Złoty w chińskim portfelu
Z informacji „Parkietu" wynika, że polska waluta i obligacje skarbowe są w rezerwach azjatyckich banków centralnych, w tym Ludowego Banku Chin, ale coraz bardziej naszymi aktywami interesuje się też Europa, m.in. banki centralne Szwajcarii i Norwegii. – Gdyby faktycznie te banki centralne traktowały naszą walutę jak inwestycyjną, a nie tylko kupowały ją w ramach transakcji swapowych, to byłaby to nowa jakość i nowe postrzeganie złotego – komentuje Marek Wołos, główny analityk TMS Brokers.
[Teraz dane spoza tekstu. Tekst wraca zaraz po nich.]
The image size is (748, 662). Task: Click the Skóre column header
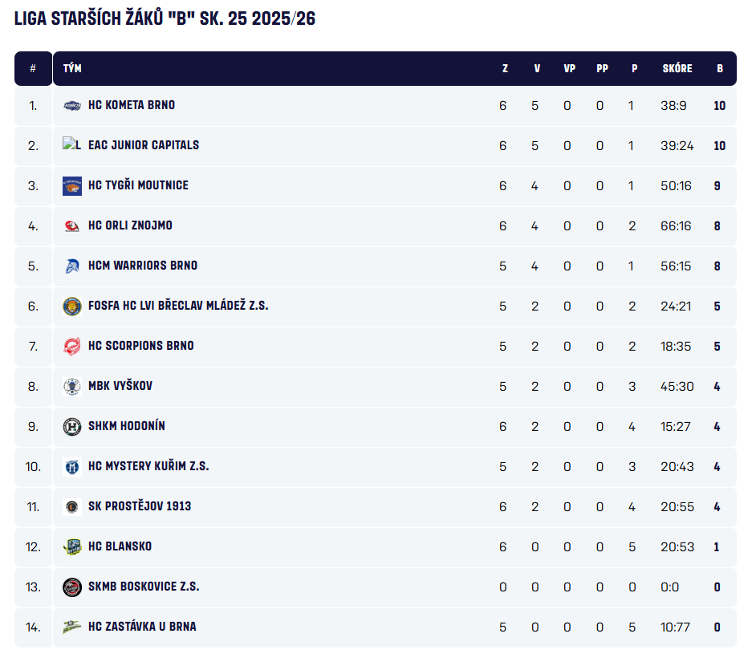pos(677,69)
Złoty umacnia się ostatnio przede wszystkim dlatego, że inwestorzy zagraniczni chętnie kupują polskie papiery skarbowe. Od maja do lipca zaangażowanie zagranicy w polskie papiery zwiększyło się o 17 mld zł. Na koniec lipca portfel inwestorów zagranicznych sięgnął rekordowych 178,2 mld zł. Polskie obligacje znajdują się też w portfelach banków centralnych.
Poprzez inwestycje na polskim rynku walutowym czy długu banki centralne mogą chcieć dywersyfikować swoje portfele.
W pogoni za zyskiem
– Obecnie żyjemy w czasach, gdy główne banki centralne na świecie sprowadzają stopy procentowe blisko zera i coraz trudniej jest znaleźć relatywnie bezpieczne aktywa, które przyniosą dodatnią realną stopę zwrotu – wyjaśnia Konrad Białas, analityk ds. rynków walutowych w Alior Banku. Jego zdaniem, inwestycją w polskie obligacje mogą być zainteresowane też banki centralne krajów rozwijających się, takich jak Brazylia, Chile, Meksyk czy Egipt. Jak wynika z informacji „Parkietu" ze źródła zbliżonego do resortu finansów, po papiery skarbowe coraz częściej sięga też Europa.